**PROBLEM TO WORK ON**
Output, exactly and in full, the entries that appear below.

===============

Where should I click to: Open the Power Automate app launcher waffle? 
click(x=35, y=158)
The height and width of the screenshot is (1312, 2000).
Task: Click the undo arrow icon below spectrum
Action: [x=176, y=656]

===============

**ANSWER AREA**
Where should I click to: Open the Power Automate app launcher waffle? 
click(x=35, y=158)
The height and width of the screenshot is (1312, 2000).
Task: Click the undo arrow icon below spectrum
Action: [x=176, y=656]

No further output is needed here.